═══ Records for the task ═══
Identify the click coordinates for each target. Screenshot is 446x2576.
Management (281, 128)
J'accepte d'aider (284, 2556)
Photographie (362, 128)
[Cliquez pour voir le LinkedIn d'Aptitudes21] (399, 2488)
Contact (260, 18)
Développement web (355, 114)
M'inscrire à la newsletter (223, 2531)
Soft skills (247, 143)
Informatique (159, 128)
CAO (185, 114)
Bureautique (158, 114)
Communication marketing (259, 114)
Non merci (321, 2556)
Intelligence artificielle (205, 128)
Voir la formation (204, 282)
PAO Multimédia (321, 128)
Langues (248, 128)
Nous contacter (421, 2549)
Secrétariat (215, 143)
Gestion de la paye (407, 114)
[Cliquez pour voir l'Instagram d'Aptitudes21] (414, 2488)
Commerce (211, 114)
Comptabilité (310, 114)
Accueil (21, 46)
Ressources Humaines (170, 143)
═══
═══ Records for the task ═══
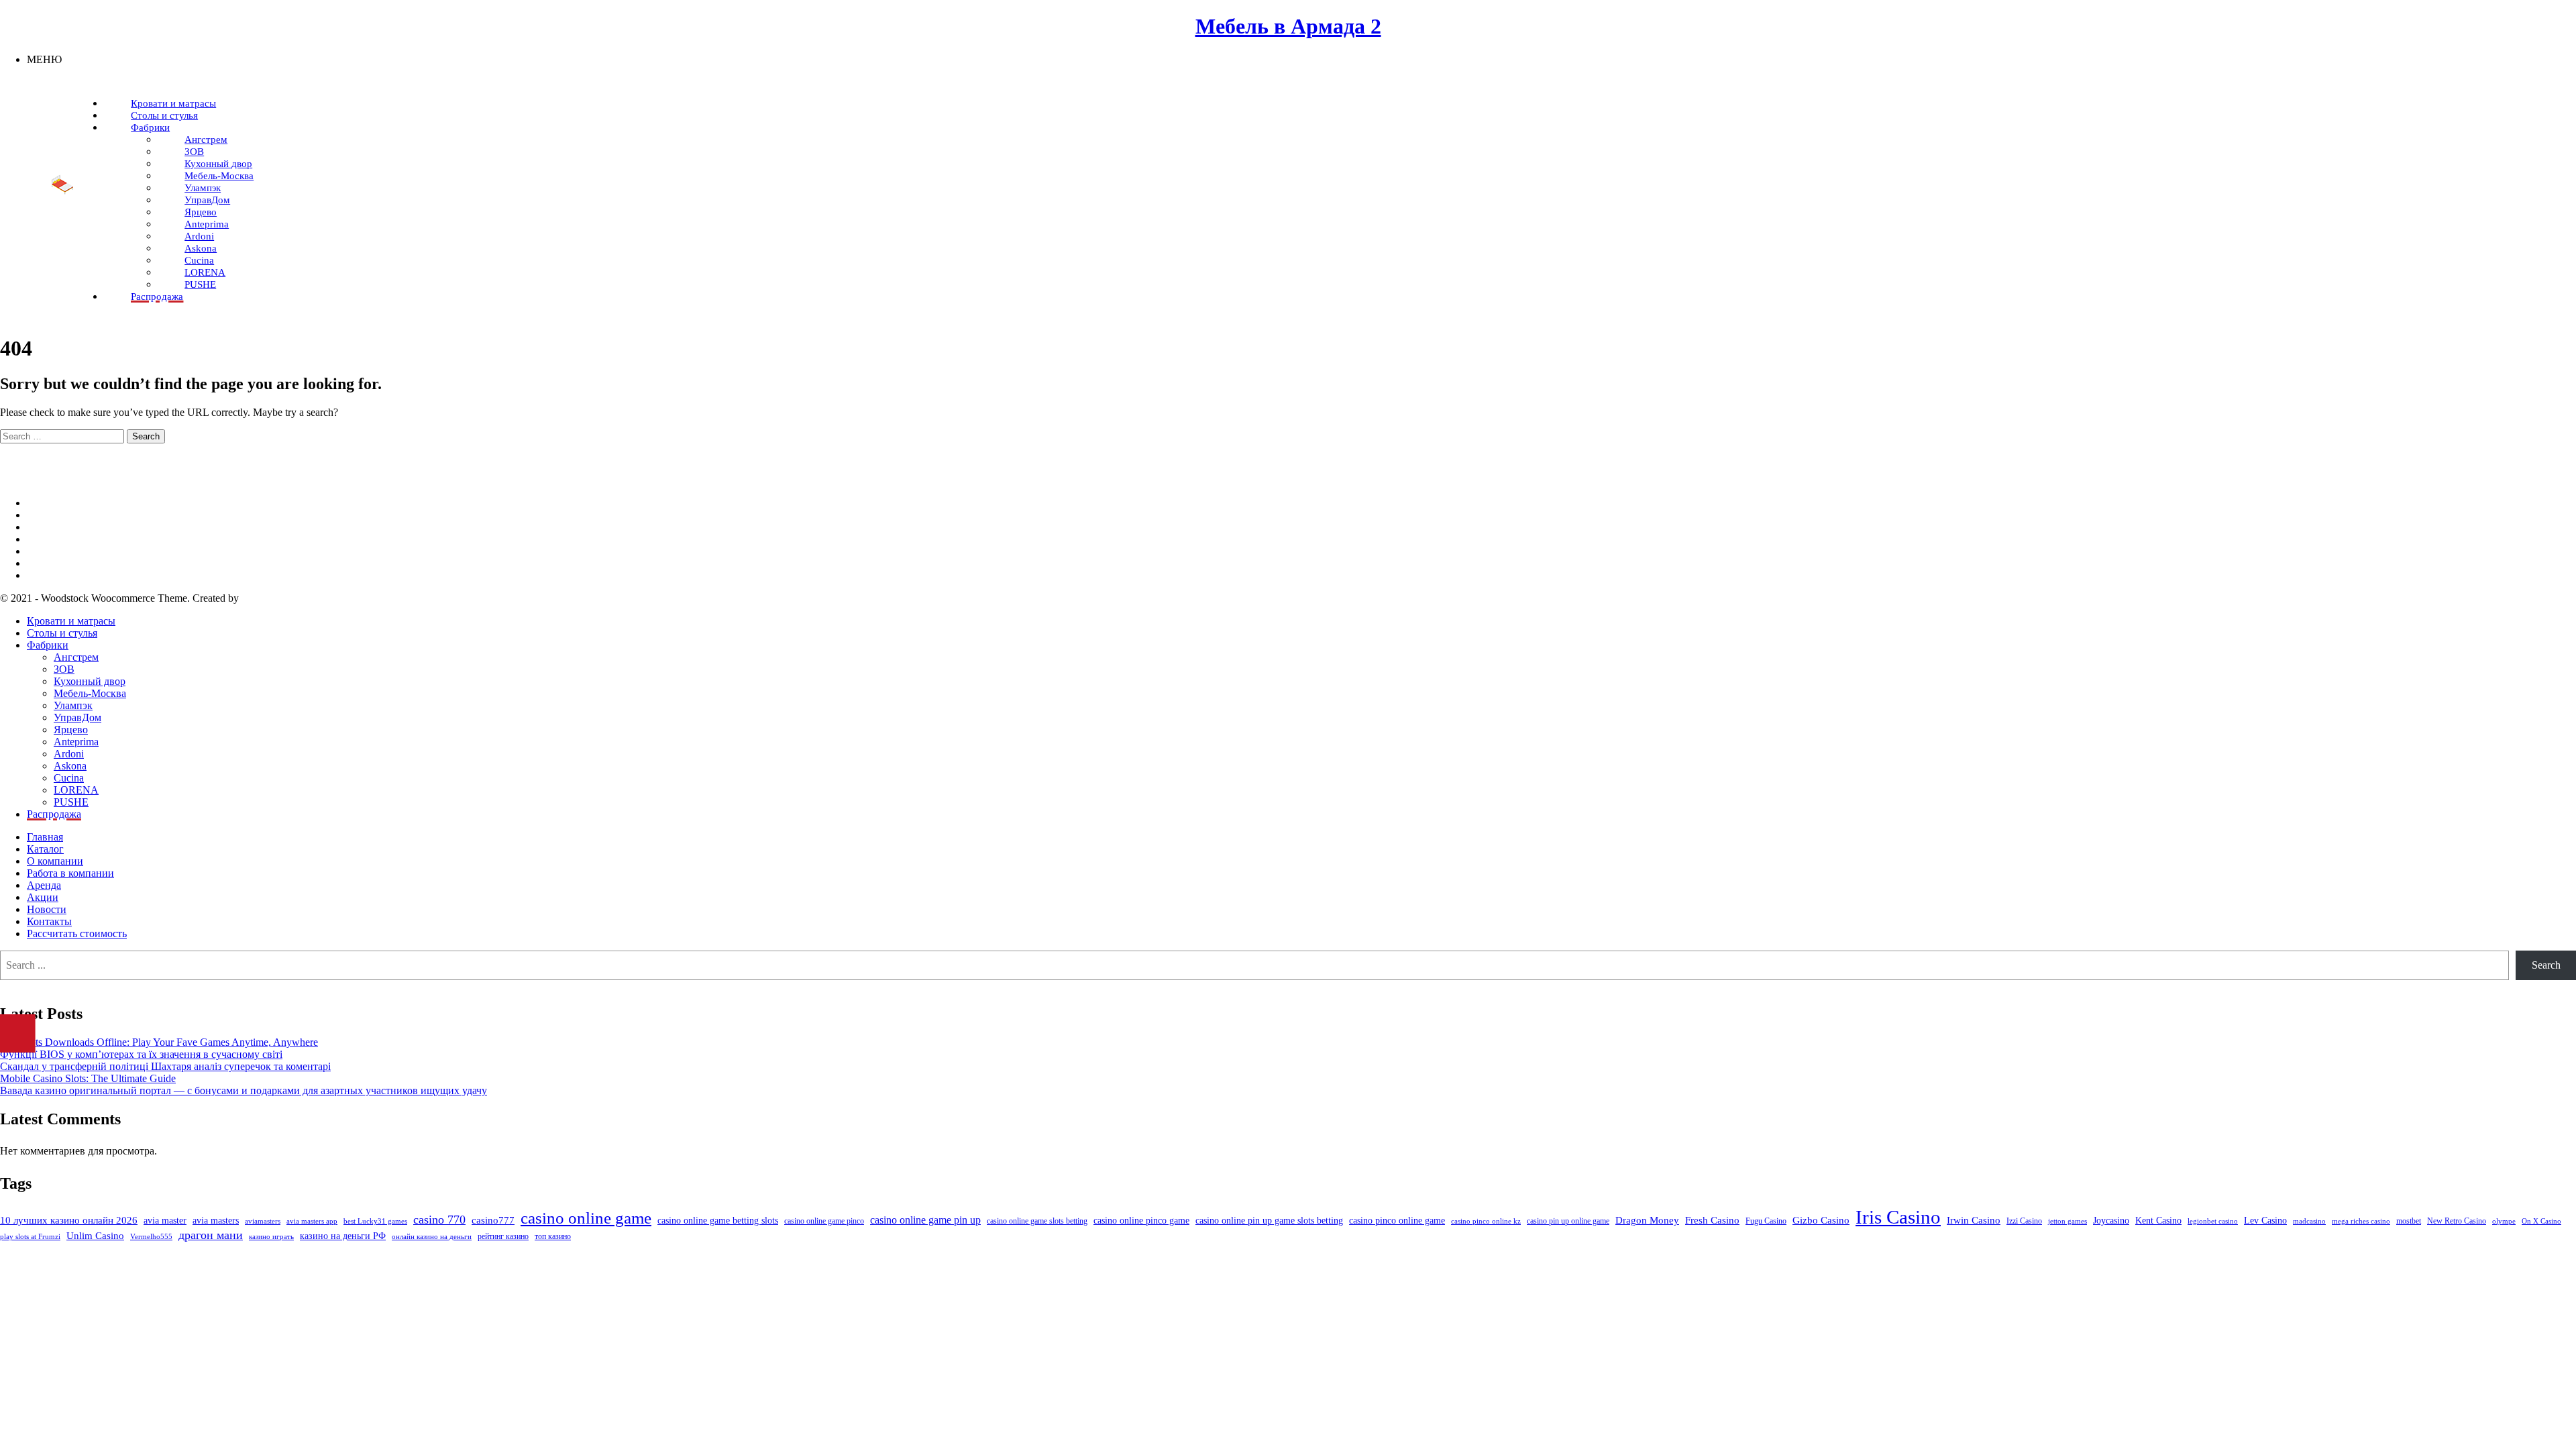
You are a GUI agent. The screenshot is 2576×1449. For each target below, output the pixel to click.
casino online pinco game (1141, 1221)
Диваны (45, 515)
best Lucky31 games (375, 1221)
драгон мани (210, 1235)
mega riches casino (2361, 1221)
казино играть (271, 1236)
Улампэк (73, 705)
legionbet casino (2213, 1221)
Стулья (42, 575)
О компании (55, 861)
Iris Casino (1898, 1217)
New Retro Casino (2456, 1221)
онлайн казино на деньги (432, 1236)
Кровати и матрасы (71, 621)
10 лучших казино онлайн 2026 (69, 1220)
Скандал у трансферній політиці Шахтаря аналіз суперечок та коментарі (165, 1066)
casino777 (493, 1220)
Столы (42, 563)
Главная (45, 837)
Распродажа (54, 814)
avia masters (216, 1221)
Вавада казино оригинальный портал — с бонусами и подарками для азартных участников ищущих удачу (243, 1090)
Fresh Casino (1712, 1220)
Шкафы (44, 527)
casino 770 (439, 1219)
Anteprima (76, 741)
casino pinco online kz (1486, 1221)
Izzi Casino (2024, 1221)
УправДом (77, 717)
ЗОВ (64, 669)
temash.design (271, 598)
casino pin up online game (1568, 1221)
═══
═══ Records for the task ═══
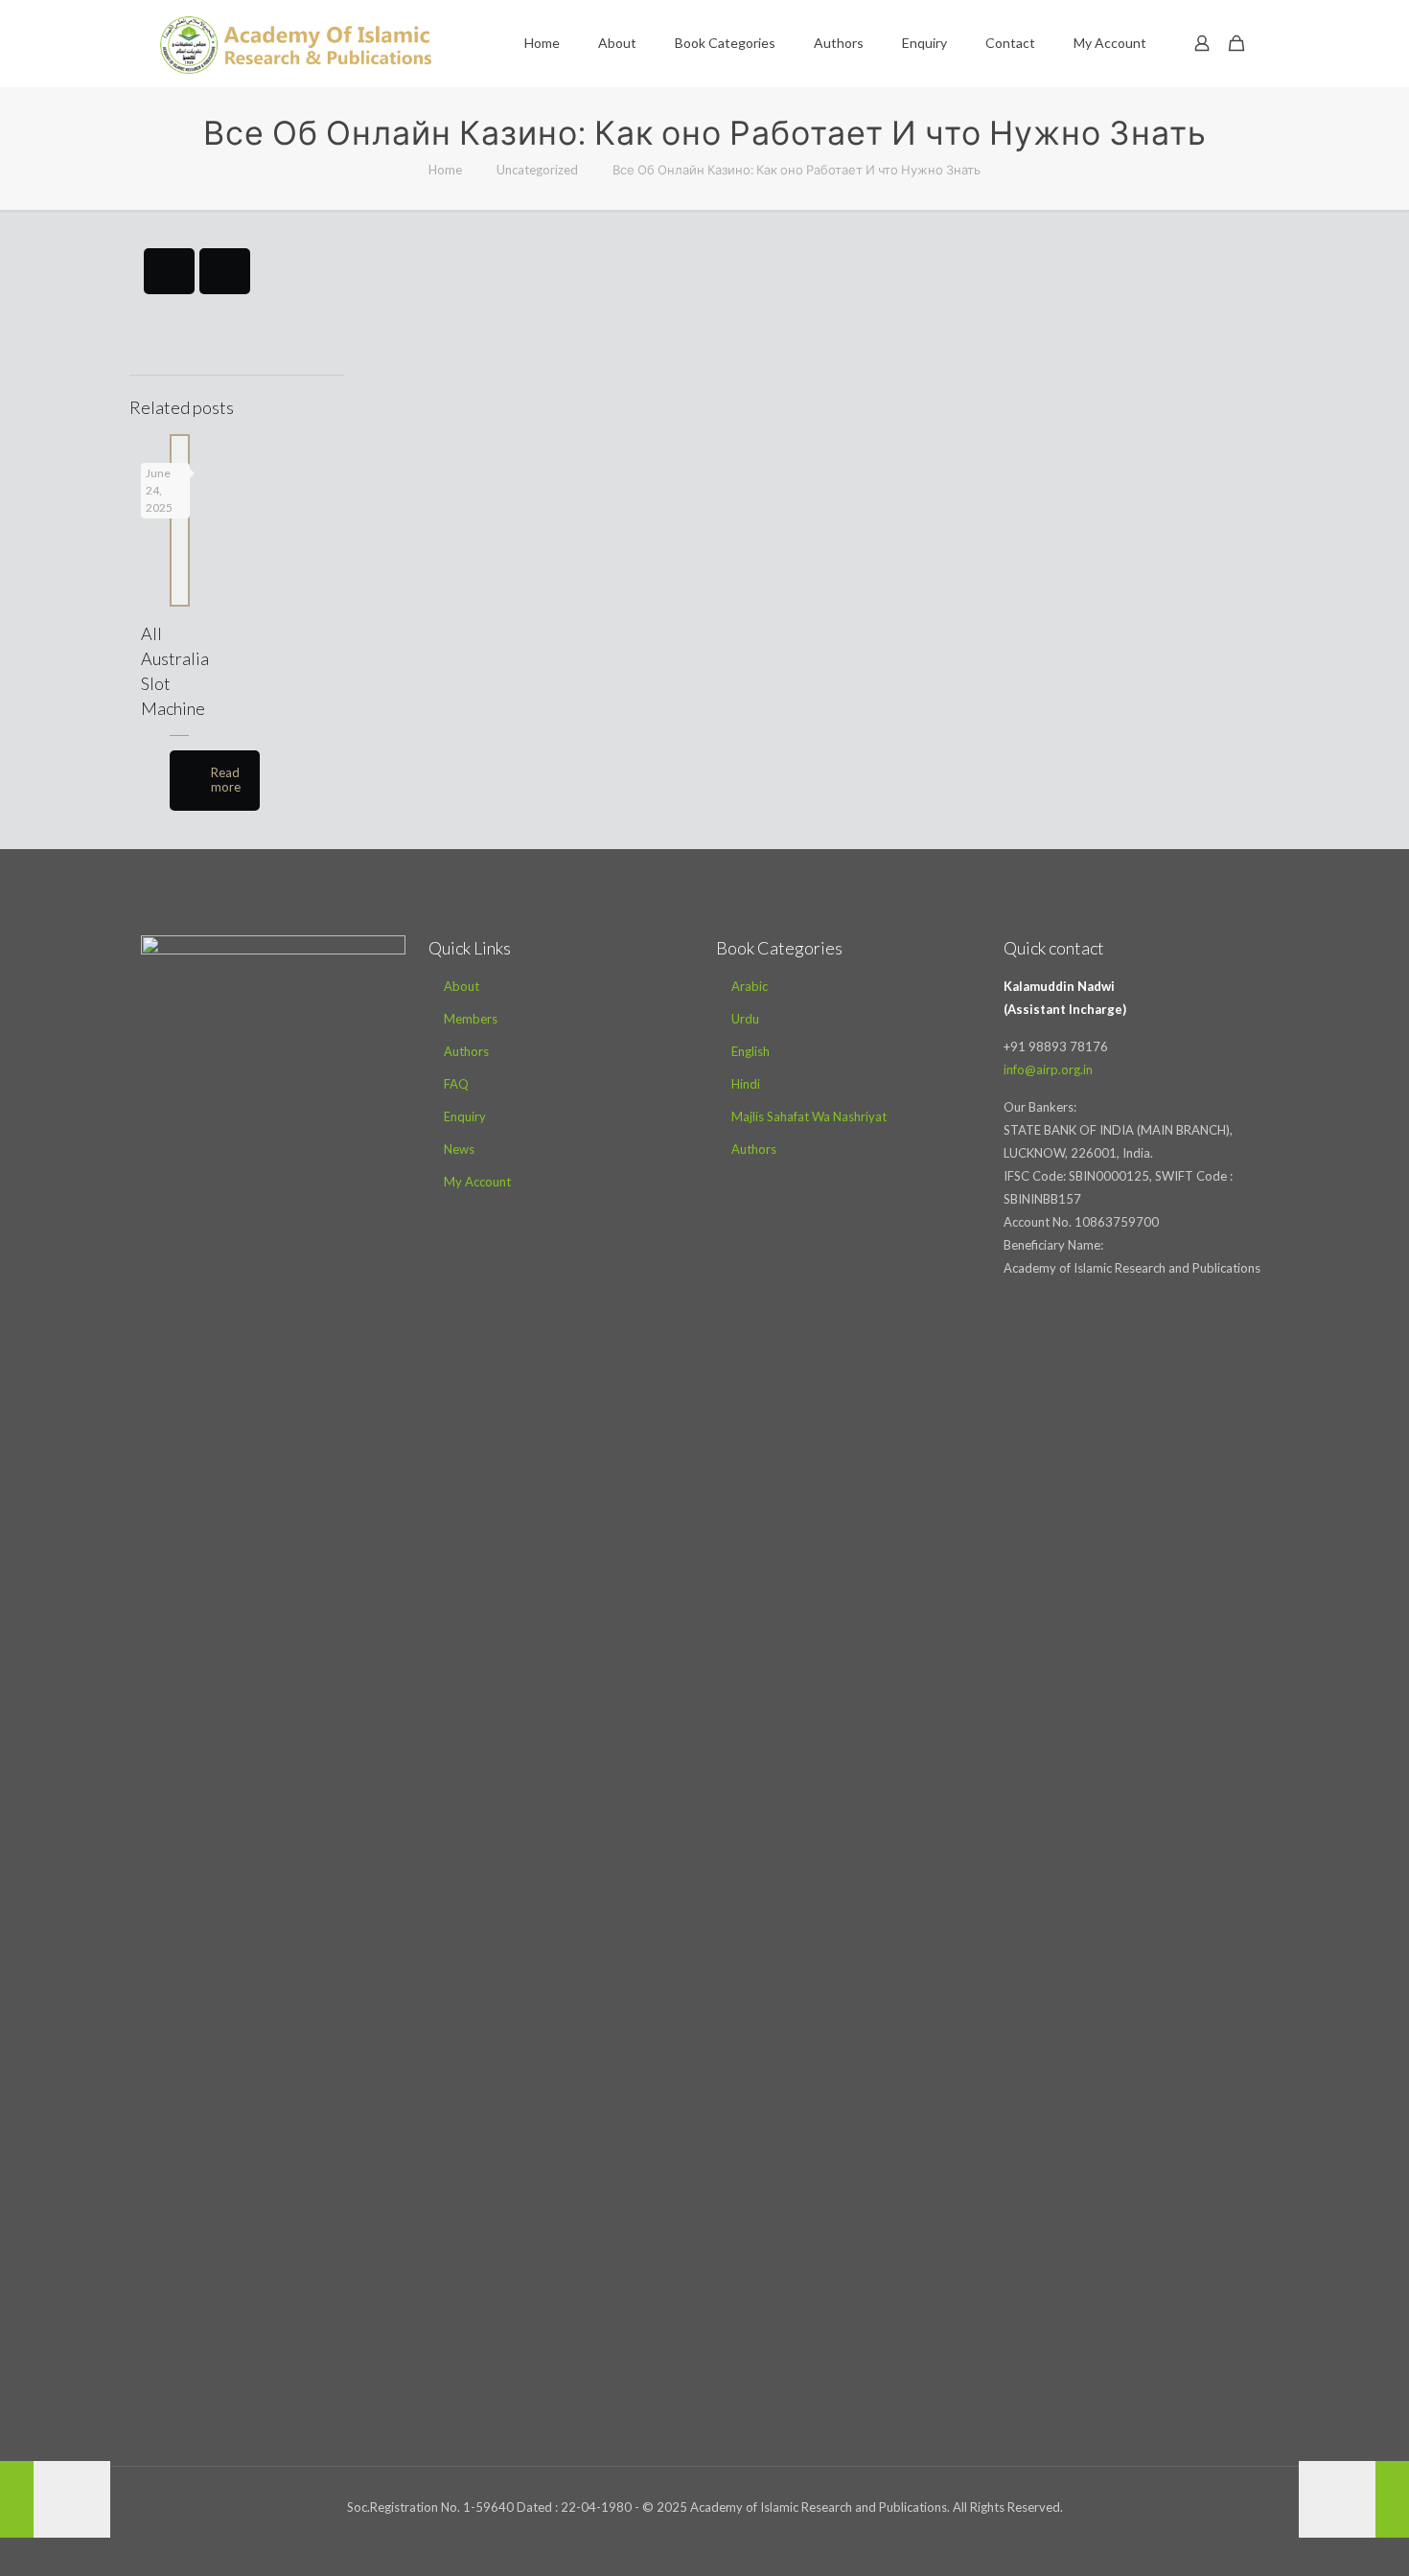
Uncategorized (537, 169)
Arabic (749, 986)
═══
> [To do] From the records above, print exactly the lines that run from the line with "Identify the click" to the line with "Gestion de la paye (407, 114)", inclusive.

> [Response to the exercise]
Identify the click coordinates for each target. Screenshot is 446x2576.
Management (281, 128)
J'accepte d'aider (284, 2556)
Photographie (362, 128)
[Cliquez pour voir le LinkedIn d'Aptitudes21] (399, 2488)
Contact (260, 18)
Développement web (355, 114)
M'inscrire à la newsletter (223, 2531)
Soft skills (247, 143)
Informatique (159, 128)
CAO (185, 114)
Bureautique (158, 114)
Communication marketing (259, 114)
Non merci (321, 2556)
Intelligence artificielle (205, 128)
Voir la formation (204, 282)
PAO Multimédia (321, 128)
Langues (248, 128)
Nous contacter (421, 2549)
Secrétariat (215, 143)
Gestion de la paye (407, 114)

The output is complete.